(Aim of the task):
Your task is to restate word for word the lines of the listing below that start at the one containing "Task: Open the" and run to the end; please add nothing.

(Task data):

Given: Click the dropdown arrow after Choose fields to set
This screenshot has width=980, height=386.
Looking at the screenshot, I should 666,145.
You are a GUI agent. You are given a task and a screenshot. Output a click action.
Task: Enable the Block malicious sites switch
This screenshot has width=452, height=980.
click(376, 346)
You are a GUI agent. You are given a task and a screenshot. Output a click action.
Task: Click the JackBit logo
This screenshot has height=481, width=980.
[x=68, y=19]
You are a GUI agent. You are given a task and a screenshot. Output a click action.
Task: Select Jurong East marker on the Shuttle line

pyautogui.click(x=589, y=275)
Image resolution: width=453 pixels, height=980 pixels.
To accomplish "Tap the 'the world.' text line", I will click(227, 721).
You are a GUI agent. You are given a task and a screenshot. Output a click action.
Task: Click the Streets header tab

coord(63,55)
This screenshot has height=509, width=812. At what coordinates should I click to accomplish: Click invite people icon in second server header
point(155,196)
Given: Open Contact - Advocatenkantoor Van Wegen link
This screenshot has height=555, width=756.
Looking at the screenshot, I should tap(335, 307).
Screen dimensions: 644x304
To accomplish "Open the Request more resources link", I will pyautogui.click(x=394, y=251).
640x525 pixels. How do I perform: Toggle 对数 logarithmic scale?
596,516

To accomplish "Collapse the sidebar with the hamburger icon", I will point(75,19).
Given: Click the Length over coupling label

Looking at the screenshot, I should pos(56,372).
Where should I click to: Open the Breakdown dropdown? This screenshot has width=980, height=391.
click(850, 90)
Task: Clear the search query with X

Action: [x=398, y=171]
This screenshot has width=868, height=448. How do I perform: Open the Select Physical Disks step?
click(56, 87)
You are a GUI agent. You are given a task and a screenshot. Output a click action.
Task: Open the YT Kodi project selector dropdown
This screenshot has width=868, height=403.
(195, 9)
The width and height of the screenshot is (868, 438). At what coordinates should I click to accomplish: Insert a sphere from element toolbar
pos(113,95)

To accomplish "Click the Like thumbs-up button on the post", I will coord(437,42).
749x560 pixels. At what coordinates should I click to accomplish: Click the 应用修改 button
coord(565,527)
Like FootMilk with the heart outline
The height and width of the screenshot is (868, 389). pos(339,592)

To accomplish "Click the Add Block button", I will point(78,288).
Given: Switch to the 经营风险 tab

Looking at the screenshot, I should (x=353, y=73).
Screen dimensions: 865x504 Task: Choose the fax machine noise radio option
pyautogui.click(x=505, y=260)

(Written solution):
Task: Open the YT Kodi project selector dropdown
This screenshot has width=868, height=403.
(195, 9)
The width and height of the screenshot is (868, 438). At what coordinates should I click to accomplish: Insert a sphere from element toolbar
pos(113,95)

To accomplish "Click the Like thumbs-up button on the post", I will coord(437,42).
749x560 pixels. At what coordinates should I click to accomplish: Click the 应用修改 button
coord(565,527)
Like FootMilk with the heart outline
The height and width of the screenshot is (868, 389). pos(339,592)

To accomplish "Click the Add Block button", I will point(78,288).
Given: Switch to the 经营风险 tab

Looking at the screenshot, I should (x=353, y=73).
Screen dimensions: 865x504 Task: Choose the fax machine noise radio option
pyautogui.click(x=505, y=260)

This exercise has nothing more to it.